提示された文章.
= = = = = = =

漫画家のさかもと未明さん(47)が飛行機内で泣き続ける乳児に我慢できず、乳児の母親などにクレームをつけたことが論議となっている。さかもとさんは「もう少し大きくなるまで飛行機に乗せてはいけません」と母親を諭したというが、引っ越しなどやむを得ず乳児を飛行機に乗せなければいけない場合もある。また、「気圧の変化など大人でもつらいのに乳児は大丈夫?」との指摘も親にとっては気になるところ。乳児のことを考えれば飛行機には乗せない方がいいのだろうか。
ガスでおなか膨張
雑誌『Voice』の12月号にさかもとさんが寄せた原稿によると、泣き叫ぶ乳児に腹を立てたのは愛媛・松山から羽田空港に向かう飛行機内。1歳くらいの乳児が離陸直後から泣き叫び通し、客室乗務員と母親があやしても泣きやむ気配はなかった。機内で乳児が泣きやまないことは珍しくなく、同様の経験をした人も多いのではないだろうか。

= = = = = = =

データ一覧.
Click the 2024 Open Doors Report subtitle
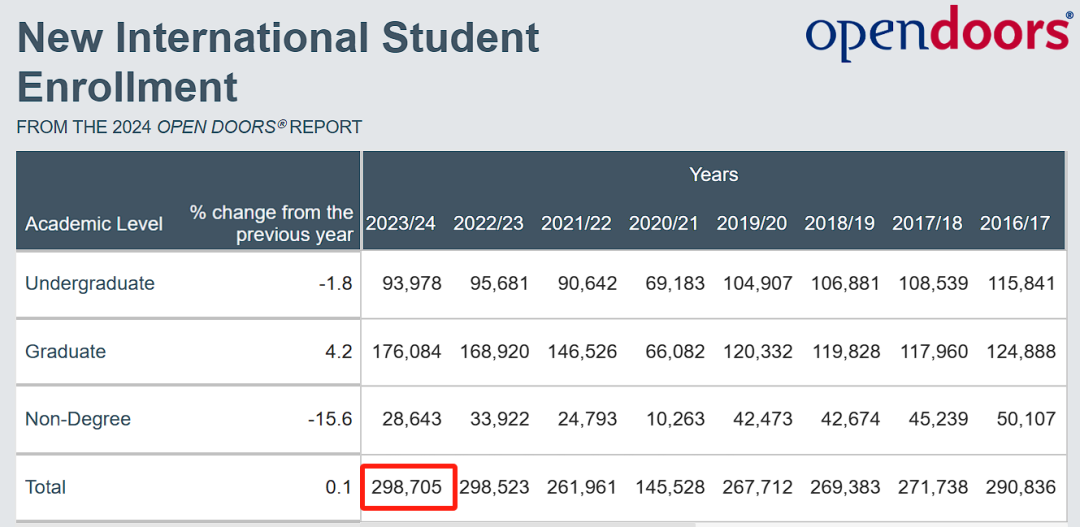coord(189,127)
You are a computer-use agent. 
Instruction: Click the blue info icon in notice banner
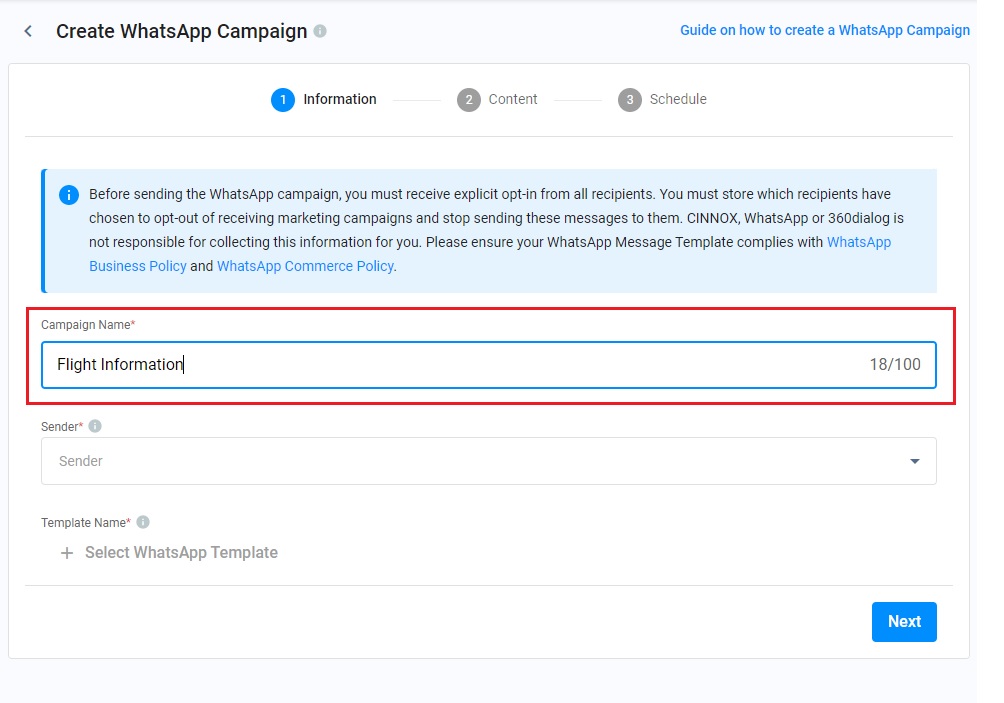(x=69, y=195)
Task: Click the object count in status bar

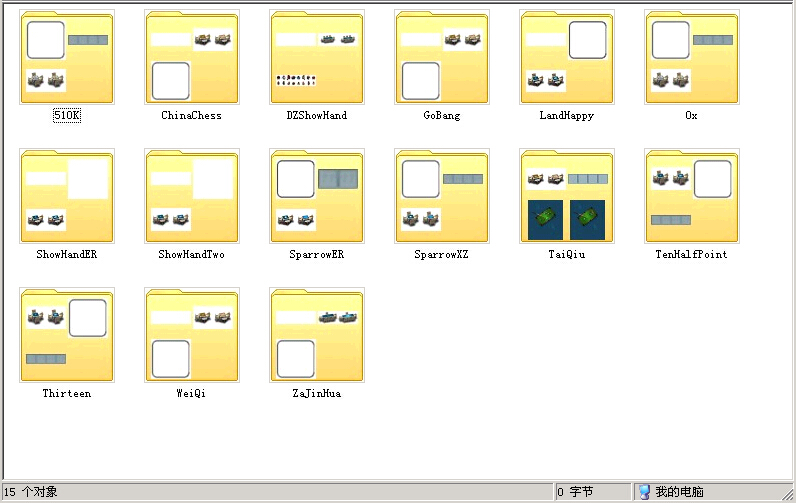Action: pyautogui.click(x=32, y=492)
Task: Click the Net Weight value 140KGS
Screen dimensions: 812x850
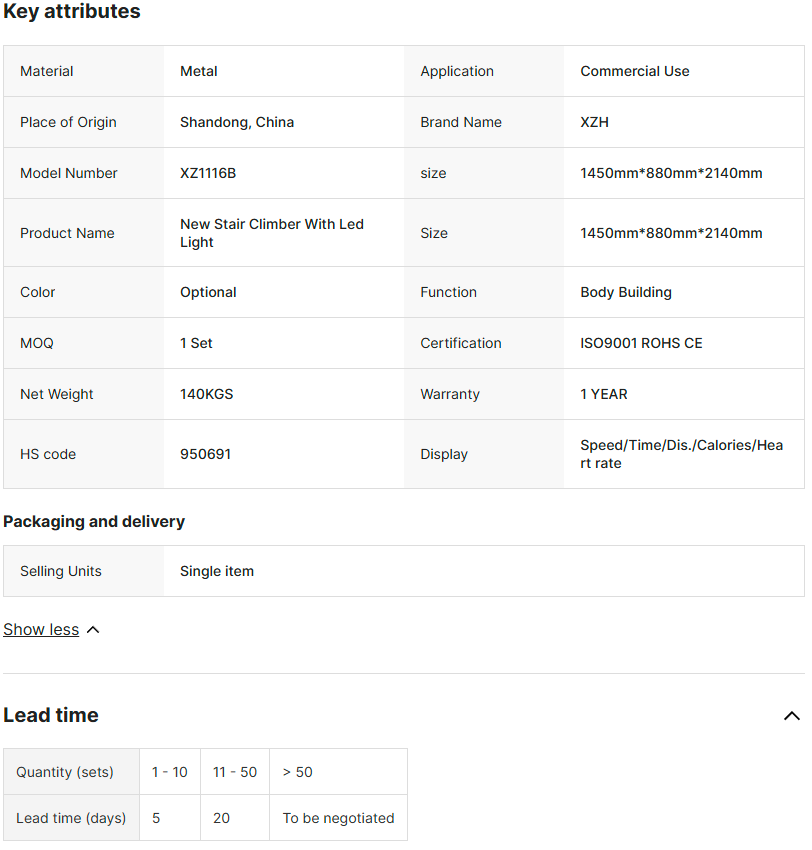Action: (207, 394)
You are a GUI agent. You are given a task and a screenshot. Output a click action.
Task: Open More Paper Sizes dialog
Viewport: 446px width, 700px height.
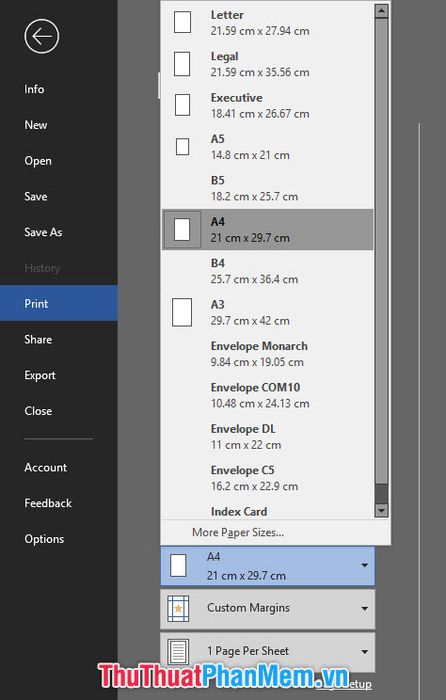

= = = = = = =

資料を読み解く.
a – 乳児と飛行機に関する記事のうち、「漫画家のさかもと未明さん(4」から「乗せない方がいいのだろうか。」までを一字も変えずに書き出す。
b – 乳児と飛行機に関する記事に出てくる地名と空港名をすべて挙げる。
c – 乳児と飛行機に関する記事の続きを、最後の文の後から書き進めてください。
データは参照しなくてかまいません。

課題別の結果.
a –
漫画家のさかもと未明さん(47)が飛行機内で泣き続ける乳児に我慢できず、乳児の母親などにクレームをつけたことが論議となっている。さかもとさんは「もう少し大きくなるまで飛行機に乗せてはいけません」と母親を諭したというが、引っ越しなどやむを得ず乳児を飛行機に乗せなければいけない場合もある。また、「気圧の変化など大人でもつらいのに乳児は大丈夫?」との指摘も親にとっては気になるところ。乳児のことを考えれば飛行機には乗せない方がいいのだろうか。

b – 愛媛、松山、羽田空港

c –
群馬県立小児医療センター新生児科第二内科の丸山憲一部長は「飛行機に乗ることは赤ちゃんにとってあまり快適とはいえない」と指摘し、その理由に気圧や気温の変化を挙げる。
離陸時に耳痛や耳鳴りを経験したことのある人は少なくないが、これは機内の気圧が急激に下がることで耳の外と中に気圧差が生じるためだ。大人の場合、つばを飲み込むなど無意識にあごを動かすことで気圧調整しているが、乳児はこれが上手にできない。
また、気圧の変化で胃や腸の中のガスが膨張し、おなかが張りやすくなる。「一般に赤ちゃんは大人に比べて胃や腸の中のガスが多い。大人より不快感が高い可能性があり、それで不機嫌になっているのかもしれない」と丸山部長。
さらに機内は、常に「ゴー」という騒音がある▽寒い▽自分の好きな姿勢が取りにくい▽動けない▽大勢の人が狭い空間に閉じ込められている状況の不安-など日常とは異なることがストレスとなっている可能性もある。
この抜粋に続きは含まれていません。